COVID-19 restrictions still in force in Turkish prisons, despite being eliminated elsewhere, lead to serious rights violations, say presidents of Istanbul Medical Chamber and Istanbul Bar Association noted at a press conference on Tuesday.
According to Mehmet Durakoğlu, president of the Istanbul Bar Association, the pandemic is being exploited by the government as a tool to legitimize restrictions on rights and is especially true for prisons. “Precautions can be taken to save lives, but they must be taken within the limits of the law,” said Durakoğlu.
Dr Pınar Saip, president of the Istanbul Medical Chamber, said authorities were not disclosing information on the number of COVID-19 cases and vaccination rates in prisons. Ongoing restrictions in prisons, such as limitations on how long inmates can enjoy fresh air and visitation rights, have become a punishment in themselves, and they continue despite the lifting of restrictions elsewhere, a she added.
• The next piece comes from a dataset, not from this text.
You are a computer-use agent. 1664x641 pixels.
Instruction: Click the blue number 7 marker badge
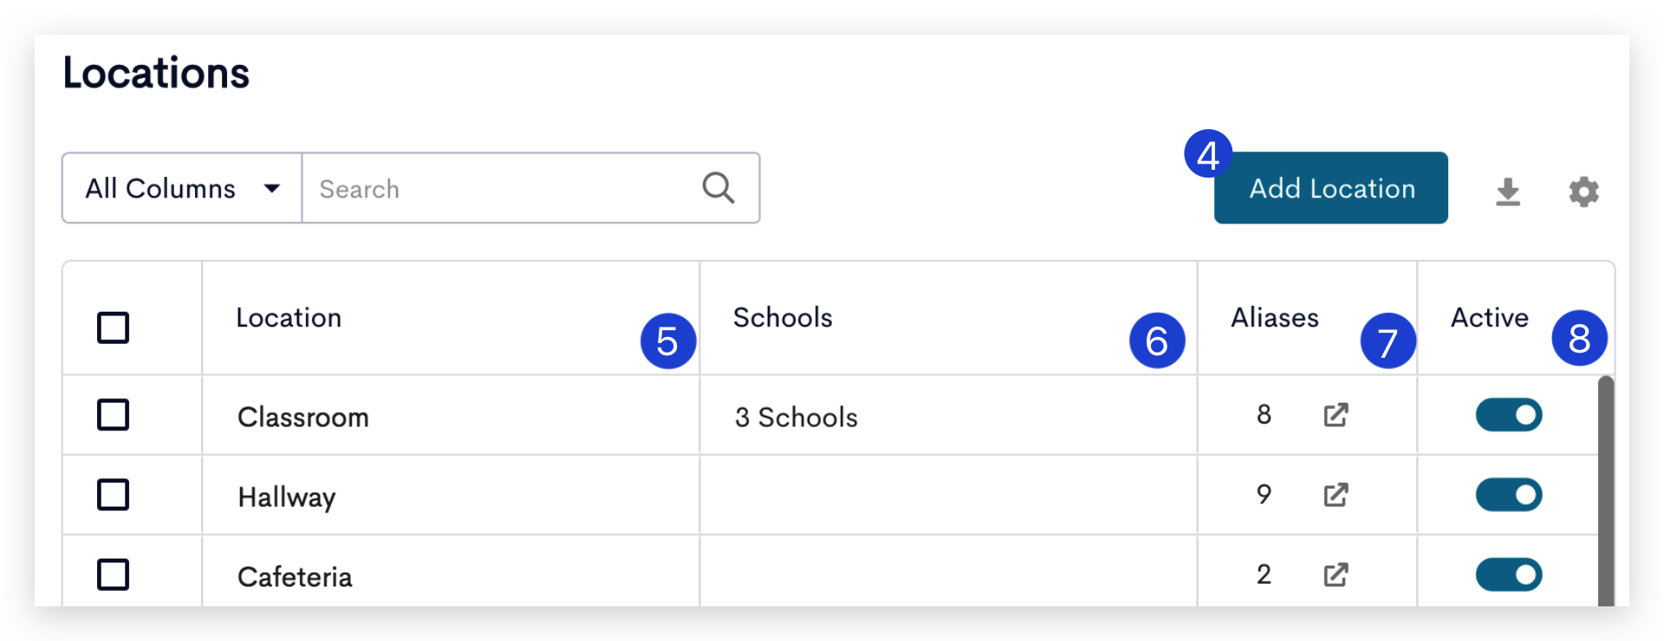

Families of detainees have expressed protests that contact visits to Turkish prisons have not been allowed since the start of the pandemic despite the removal of restrictions, even for gatherings as large as weddings and concerts.
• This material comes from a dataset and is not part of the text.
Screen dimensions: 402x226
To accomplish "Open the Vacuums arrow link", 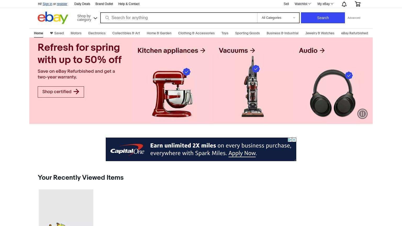I will [237, 50].

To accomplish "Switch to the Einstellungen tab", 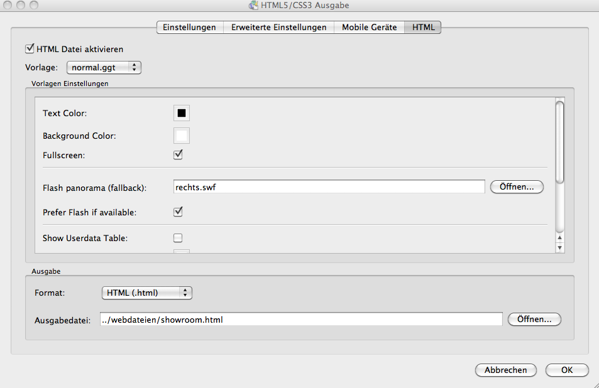I will coord(189,27).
Even though detainees have been vaccinated, families can only see their loved ones behind glass during non-contact visits.
In contact visits, the detainee and the visitor are allowed in the same area without barriers between them, under close supervision.
The rapid spread of COVID-19 has raised great concern in Turkish prisons, which were already notorious for human rights violations, overcrowding and unsanitary conditions before the pandemic. The purge of thousands of dissidents following a coup attempt in July 2016 filled Turkish prisons, which are now overcrowded with tens of thousands of political prisoners.
Turkey’s parliament passed an early parole law in April 2020 aimed at reducing the prison population in overcrowded prisons across the country due to the coronavirus pandemic. Yet the law excluded political prisoners, including opposition politicians, journalists, lawyers, academics and human rights defenders convicted under the country’s controversial anti-terrorism laws. The law sparked calls from the UN, the EU and rights groups for a non-discriminatory reduction in the prison population.